Saturday, February 28, 2009

Man vs Wild

Sudah satu bulan belakangan ini hampir semua media massa lokal dan nasional, baik cetak maupun elektronik, walaupun bukan berupa headline, serempak memberitakan adanya serangan harimau di berbagai daerah di Sumatera. Kalau tidak salah, selain sudah membunuh tujuh orang di Jambi dan Riau, sang raja hutan pun menjadi sasaran empuk rakyat kita yang hobi balas dendam itu. Empat harimau tewas “diterkam” manusia. Malah terakhir, 16 ekor gajah juga ikut mengamuk di kawasan pedalaman Aceh Timur, akibat penebangan liar (Kompas.com).

Kalau kata tag line sebuah produk rokok, “Tanya Kenapa ?”

Terus kalau boleh saya jawab dengan tanda tanya lagi, “Kenapa ga’ tanya Menhut ?”

Ok, begini kata Menhut a.k.a. Menteri Kehutanan YTH Bapak MS Kaban, seperti dikutip Okezone.com berikut ini.

"Polisi harus segera mengusut tuntas, dan secepatnya menangkap pelaku pembunuh harimau. Pembunuhan harimau itu telah melanggar undang-undang dan ketentuan yang berlaku," tegas Kaban.

“Makanan dan tempat harimau bertahan hidup semakin menyempit. Inilah yang menyebabkan harimau turun gunung dan mencari makanan di luar hutan.” Tambahnya.

Uuupss... Mungkin beliau yang satu ini lupa, kalau turun gunungnya sang raja beserta keluarganya itu adalah salah satu bentuk kegagalan pemerintah dalam membendung harimau – harimau besi, yang begitu mudah memangkas hutan lindung menjadi gundul. Harimau besi itu maksudnya alat – alat berat seperti gergaji mesin dan traktor yang dikendarai manusia berkepala harimau.

Masalahnya sekarang, kenapa Menhut begitu gencar meminta polisi untuk sesegera mungkin mengusut pembantaian sang fanthera tigris sumaterae. Sementara di Aceh sana sekawanan gajah yang mengamuk, dan sudah jelas – jelas ada penemuan dari Tim Pansus DPRD setempat, belum juga ada tindak lanjutnya.

Tidak salah dan sangat tepat memang kalau pemerintah mengambil tindakan tegas bagi para pemburu harimau, yang sebenarnya di sini tidak ada yang bisa disalahkan. Pertama yang satu binatang , yang satu manusia. Kedua, judulnya urusan perut bos. Kalau perut sudah keroncongan – metal, hard core, atau grind core pun terpaksa dilakukan. Walaupun memang seharusnya manusia bisa menahan diri dengan sadar akan endangered species yang populasinya tinggal 400 ekor, dengan angka kematian alami (tanpa dibunuh) sebesar 30 ekor per tahun ini (WWF Indonesia).
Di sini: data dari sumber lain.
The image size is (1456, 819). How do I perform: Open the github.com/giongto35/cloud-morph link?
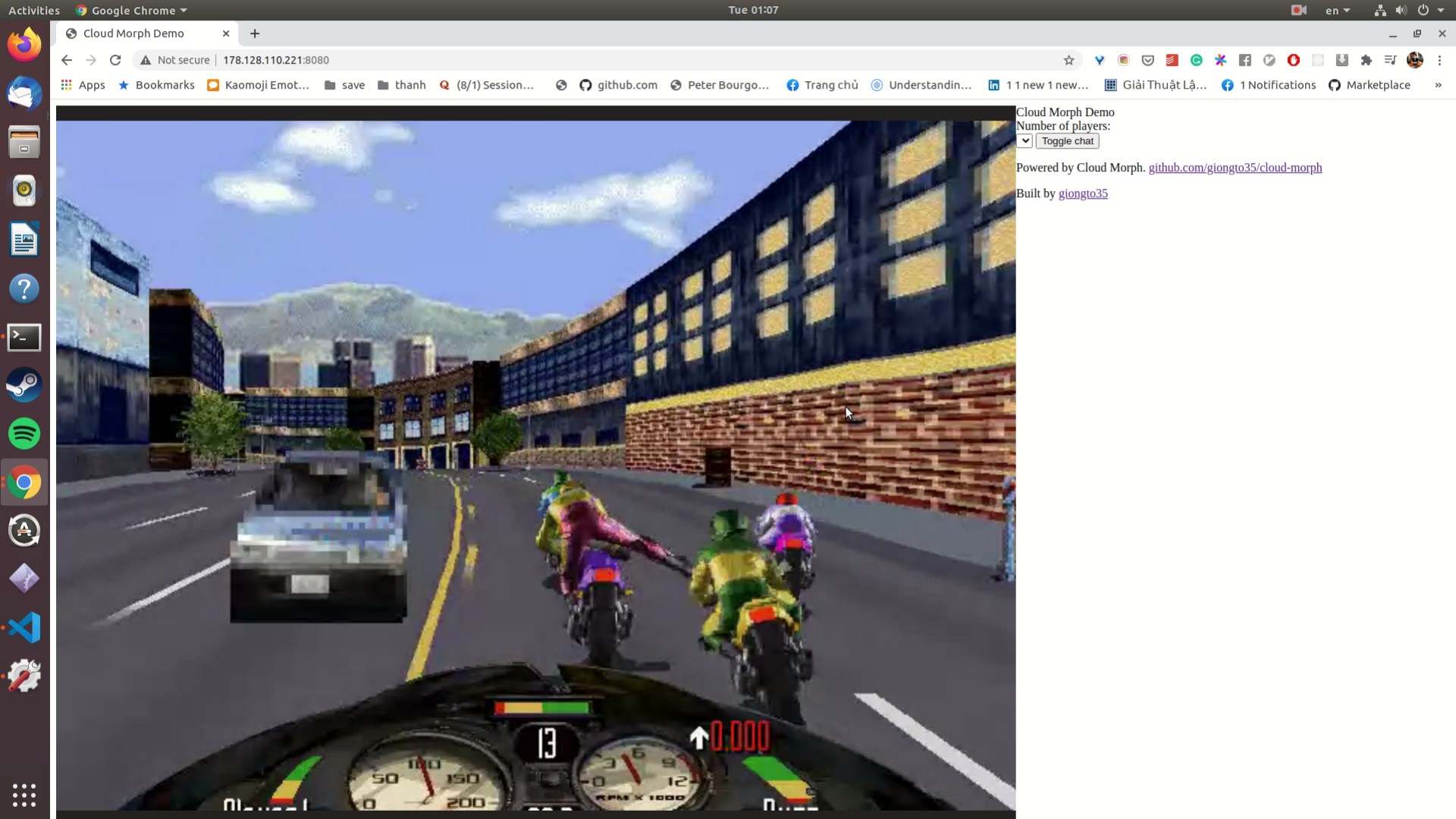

Tapi tetap alangkah lebih baiknya kalau penegakan hukum dimulai dari siapa yang mengganggu lebih dulu. Siapa lagi yang merampas habitat, dan memotong rantai makanan para penghuni hutan kalau bukan manusia.

Harimau, gajah dan para pewaris tahta kerajaan hutan juga ibarat preman, yang kalau lahannya diserobot orang lain langsung darah tinggi alias naik pitam alias ngamuk. Terima kasih.